"Traspasa las Fronteras de los Bloqueos Emocionales"


Compuesta por una base hidrosilícica de arsénico y azufre. Se presenta en su estado natural en estrías paralelas longitudinales a la superficie. Estas estrías señalan el sentido de la vibración isócrona de las moléculas cristalinas, cuya frecuencia se mantiene constante a lo largo de toda la evolución del mineral.
Una vez pulida, en su interior pueden distinguirse matices rosados y violáceos, siempre dentro de una transparencia total, quizás la más diáfana del espectro de los cristales terapéuticos rosados.

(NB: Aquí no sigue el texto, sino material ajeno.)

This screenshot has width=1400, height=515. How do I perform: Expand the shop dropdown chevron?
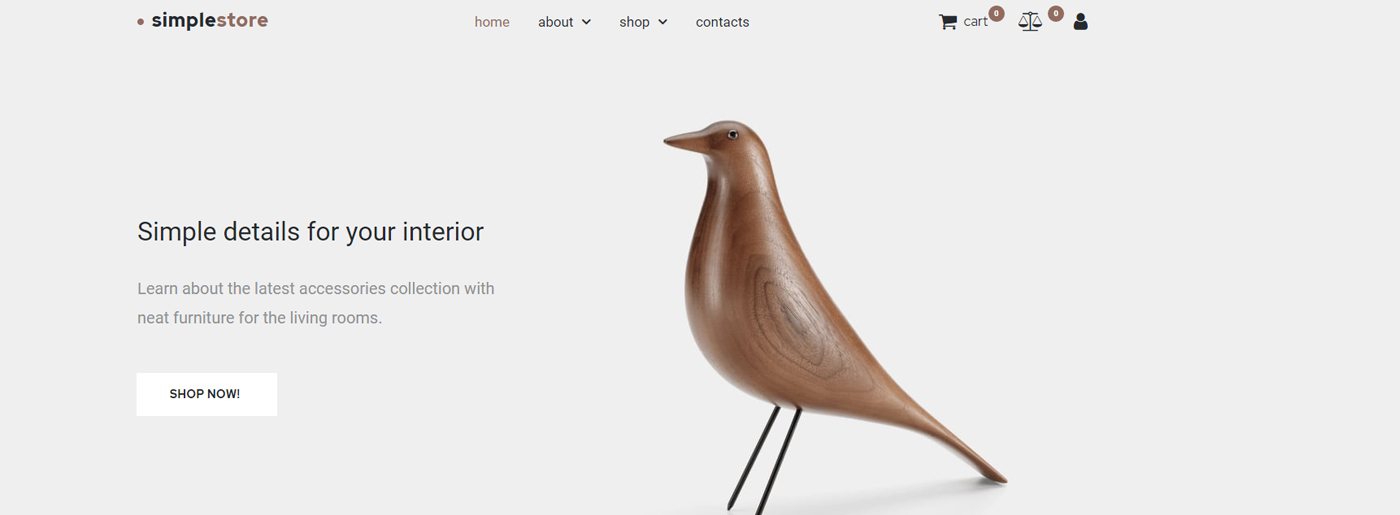(662, 22)
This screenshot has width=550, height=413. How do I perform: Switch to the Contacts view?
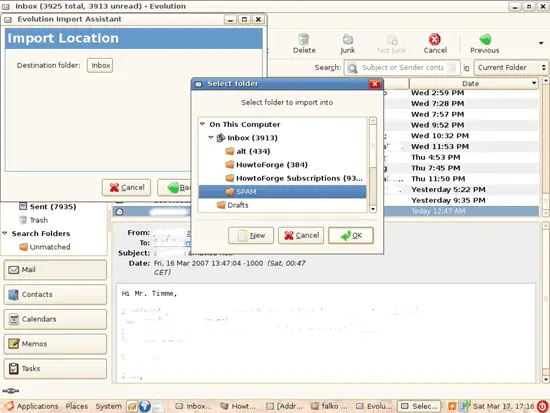(55, 294)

Se pueden ubicar estas piedras en yacimientos cuárcicos aluvionales, o como incrustaciones en rocas sedimentarias, en cuevas y afloramientos superficiales.
Los lugares donde se encuentra: Brasil, Madagascar, Namibia, Zimbabwe, Afganistán y EE.UU.
  
Simboliza la exteriorización de la alegría y el regocijo sereno, en forma de pensamientos y emociones. 

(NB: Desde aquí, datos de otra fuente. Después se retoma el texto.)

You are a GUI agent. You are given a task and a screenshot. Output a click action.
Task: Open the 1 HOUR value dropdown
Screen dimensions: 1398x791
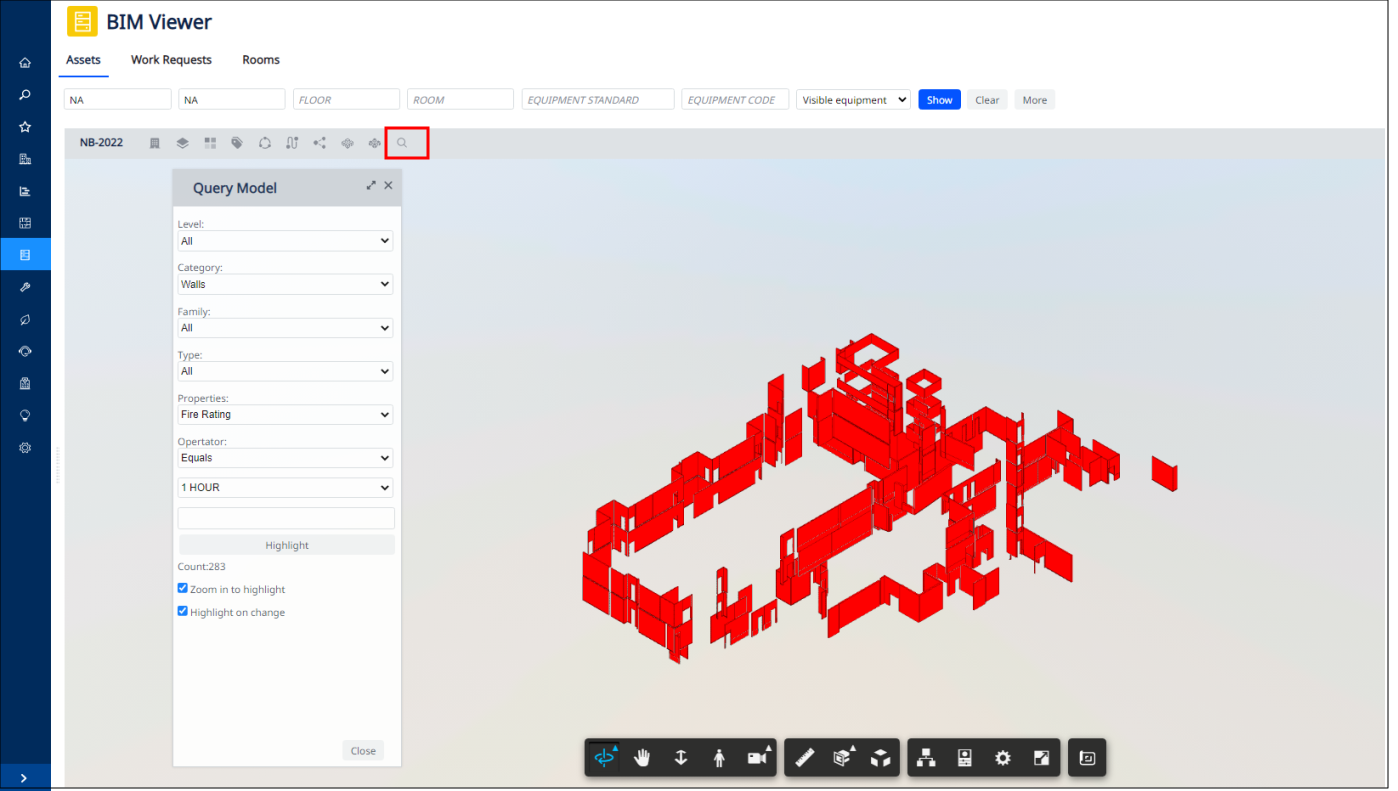[x=285, y=488]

Representa la corporización del amor a uno mismo, extendido incondicionalmente hacia todo lo que nos rodea, sin exigir absolutamente nada en compensación.
Es una las tres piedras basales del chakra cardíaco y su misión en la Tierra consiste en la exaltación del amor hacia uno mismo y su exteriorización en sus manifestaciones físicas.
Su energía traspasa las fronteras de los bloqueos emocionales, innatos o adquiridos, para permitir la revelación de la auténtica pureza espiritual, íntimamente ligada al cuarto chakra.

Es un regalo ideal para niños y jóvenes introvertidos o superdotados, a los que sus caracteres, aunque por distintas razones, no les han permitido adoptar una linea de conducta definida para su vida de relación. Los reflejos rosa suave de la piedra les aportan confianza y consuelo en sus eventuales desaciertos, mientras que los matices violáceos les ayudan a no reiterar errores.